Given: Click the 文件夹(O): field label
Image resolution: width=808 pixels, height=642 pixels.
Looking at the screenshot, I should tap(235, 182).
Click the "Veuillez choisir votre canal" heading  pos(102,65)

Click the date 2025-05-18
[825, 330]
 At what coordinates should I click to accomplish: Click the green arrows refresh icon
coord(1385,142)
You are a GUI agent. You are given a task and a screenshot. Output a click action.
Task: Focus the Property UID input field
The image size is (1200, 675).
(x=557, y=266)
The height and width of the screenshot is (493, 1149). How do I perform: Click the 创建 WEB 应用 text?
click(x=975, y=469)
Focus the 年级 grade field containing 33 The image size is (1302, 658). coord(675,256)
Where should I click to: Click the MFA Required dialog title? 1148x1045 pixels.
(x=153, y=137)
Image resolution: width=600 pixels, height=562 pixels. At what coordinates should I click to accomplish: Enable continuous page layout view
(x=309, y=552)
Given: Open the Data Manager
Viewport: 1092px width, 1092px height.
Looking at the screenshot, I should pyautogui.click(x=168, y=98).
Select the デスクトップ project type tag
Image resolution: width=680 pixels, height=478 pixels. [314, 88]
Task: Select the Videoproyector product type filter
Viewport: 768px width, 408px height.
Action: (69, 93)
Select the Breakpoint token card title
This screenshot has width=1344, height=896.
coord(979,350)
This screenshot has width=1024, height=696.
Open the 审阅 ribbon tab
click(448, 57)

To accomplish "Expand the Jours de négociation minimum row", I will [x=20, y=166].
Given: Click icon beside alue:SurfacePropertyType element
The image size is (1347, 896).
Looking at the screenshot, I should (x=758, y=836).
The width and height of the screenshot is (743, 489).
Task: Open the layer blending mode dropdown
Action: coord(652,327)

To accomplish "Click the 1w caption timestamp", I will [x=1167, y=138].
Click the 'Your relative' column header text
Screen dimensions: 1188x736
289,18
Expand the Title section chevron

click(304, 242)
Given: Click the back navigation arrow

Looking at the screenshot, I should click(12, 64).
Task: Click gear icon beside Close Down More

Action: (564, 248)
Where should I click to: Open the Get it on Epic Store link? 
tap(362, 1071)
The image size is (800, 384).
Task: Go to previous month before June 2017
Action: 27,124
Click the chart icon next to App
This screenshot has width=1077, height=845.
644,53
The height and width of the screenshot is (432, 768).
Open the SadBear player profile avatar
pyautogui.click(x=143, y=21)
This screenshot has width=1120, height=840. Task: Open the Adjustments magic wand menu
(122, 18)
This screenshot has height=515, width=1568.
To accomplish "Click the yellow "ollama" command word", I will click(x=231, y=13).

→ **Task to carry out**
Copy, from the lines above, each one that holds "field".

→ **Reply to the task**
Given: Click the 文件夹(O): field label
Task: Focus the Property UID input field
Focus the 年级 grade field containing 33 The image size is (1302, 658). coord(675,256)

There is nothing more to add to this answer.